* Exercise details *
Rewrite the records below so that each "GUI agent" becomes "interface agent", with everything else left unchanged.

═══ Material for this task

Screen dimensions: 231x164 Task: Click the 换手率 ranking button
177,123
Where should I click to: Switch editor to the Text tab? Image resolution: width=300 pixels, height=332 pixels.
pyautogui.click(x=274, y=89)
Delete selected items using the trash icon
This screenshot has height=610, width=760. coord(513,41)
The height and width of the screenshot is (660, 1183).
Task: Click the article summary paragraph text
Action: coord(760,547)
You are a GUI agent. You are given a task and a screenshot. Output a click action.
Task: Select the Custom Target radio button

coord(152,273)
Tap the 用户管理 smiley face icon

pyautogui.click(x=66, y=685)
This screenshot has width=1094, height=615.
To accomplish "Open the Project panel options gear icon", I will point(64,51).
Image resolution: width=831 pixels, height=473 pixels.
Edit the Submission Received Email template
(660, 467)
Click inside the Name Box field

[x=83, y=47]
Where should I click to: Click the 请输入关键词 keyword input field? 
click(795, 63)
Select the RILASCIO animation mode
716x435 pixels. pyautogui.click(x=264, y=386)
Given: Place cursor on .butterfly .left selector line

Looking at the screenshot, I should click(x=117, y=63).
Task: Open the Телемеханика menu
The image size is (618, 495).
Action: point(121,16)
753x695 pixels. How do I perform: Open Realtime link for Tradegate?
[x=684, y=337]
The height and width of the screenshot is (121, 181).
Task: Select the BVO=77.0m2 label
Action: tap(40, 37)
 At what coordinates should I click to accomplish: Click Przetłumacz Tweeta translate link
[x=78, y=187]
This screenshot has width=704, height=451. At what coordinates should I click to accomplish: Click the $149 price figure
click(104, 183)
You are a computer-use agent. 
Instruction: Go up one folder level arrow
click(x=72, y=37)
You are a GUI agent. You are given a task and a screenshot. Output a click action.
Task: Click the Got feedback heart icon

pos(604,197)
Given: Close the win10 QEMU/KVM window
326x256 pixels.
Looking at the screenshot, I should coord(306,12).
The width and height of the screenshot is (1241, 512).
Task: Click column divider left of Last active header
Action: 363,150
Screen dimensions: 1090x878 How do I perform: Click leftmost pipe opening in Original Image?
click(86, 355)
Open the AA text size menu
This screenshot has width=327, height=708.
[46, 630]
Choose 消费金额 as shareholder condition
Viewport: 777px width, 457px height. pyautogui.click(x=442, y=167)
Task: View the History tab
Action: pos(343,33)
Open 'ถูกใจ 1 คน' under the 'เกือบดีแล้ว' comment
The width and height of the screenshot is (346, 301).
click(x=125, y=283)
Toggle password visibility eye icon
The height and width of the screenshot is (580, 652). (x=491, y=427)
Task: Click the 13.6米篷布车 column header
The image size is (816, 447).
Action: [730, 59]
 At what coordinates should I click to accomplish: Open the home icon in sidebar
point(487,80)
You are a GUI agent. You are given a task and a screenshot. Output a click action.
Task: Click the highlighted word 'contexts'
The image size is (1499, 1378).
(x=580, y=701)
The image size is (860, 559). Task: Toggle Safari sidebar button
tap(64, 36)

══════

* Finished exercise *
Screen dimensions: 231x164 Task: Click the 换手率 ranking button
177,123
Where should I click to: Switch editor to the Text tab? Image resolution: width=300 pixels, height=332 pixels.
pyautogui.click(x=274, y=89)
Delete selected items using the trash icon
This screenshot has height=610, width=760. coord(513,41)
The height and width of the screenshot is (660, 1183).
Task: Click the article summary paragraph text
Action: coord(760,547)
You are a interface agent. You are given a task and a screenshot. Output a click action.
Task: Select the Custom Target radio button

coord(152,273)
Tap the 用户管理 smiley face icon

pyautogui.click(x=66, y=685)
This screenshot has width=1094, height=615.
To accomplish "Open the Project panel options gear icon", I will point(64,51).
Image resolution: width=831 pixels, height=473 pixels.
Edit the Submission Received Email template
(660, 467)
Click inside the Name Box field

[x=83, y=47]
Where should I click to: Click the 请输入关键词 keyword input field? 
click(795, 63)
Select the RILASCIO animation mode
716x435 pixels. pyautogui.click(x=264, y=386)
Given: Place cursor on .butterfly .left selector line

Looking at the screenshot, I should click(x=117, y=63).
Task: Open the Телемеханика menu
The image size is (618, 495).
Action: point(121,16)
753x695 pixels. How do I perform: Open Realtime link for Tradegate?
[x=684, y=337]
The height and width of the screenshot is (121, 181).
Task: Select the BVO=77.0m2 label
Action: tap(40, 37)
 At what coordinates should I click to accomplish: Click Przetłumacz Tweeta translate link
[x=78, y=187]
This screenshot has width=704, height=451. At what coordinates should I click to accomplish: Click the $149 price figure
click(104, 183)
You are a computer-use agent. 
Instruction: Go up one folder level arrow
click(x=72, y=37)
You are a interface agent. You are given a task and a screenshot. Output a click action.
Task: Click the Got feedback heart icon

pos(604,197)
Given: Close the win10 QEMU/KVM window
326x256 pixels.
Looking at the screenshot, I should coord(306,12).
The width and height of the screenshot is (1241, 512).
Task: Click column divider left of Last active header
Action: 363,150
Screen dimensions: 1090x878 How do I perform: Click leftmost pipe opening in Original Image?
click(86, 355)
Open the AA text size menu
This screenshot has width=327, height=708.
[46, 630]
Choose 消费金额 as shareholder condition
Viewport: 777px width, 457px height. pyautogui.click(x=442, y=167)
Task: View the History tab
Action: pos(343,33)
Open 'ถูกใจ 1 คน' under the 'เกือบดีแล้ว' comment
The width and height of the screenshot is (346, 301).
click(x=125, y=283)
Toggle password visibility eye icon
The height and width of the screenshot is (580, 652). (x=491, y=427)
Task: Click the 13.6米篷布车 column header
The image size is (816, 447).
Action: [730, 59]
 At what coordinates should I click to accomplish: Open the home icon in sidebar
point(487,80)
You are a interface agent. You are given a task and a screenshot. Output a click action.
Task: Click the highlighted word 'contexts'
The image size is (1499, 1378).
(x=580, y=701)
The image size is (860, 559). Task: Toggle Safari sidebar button
tap(64, 36)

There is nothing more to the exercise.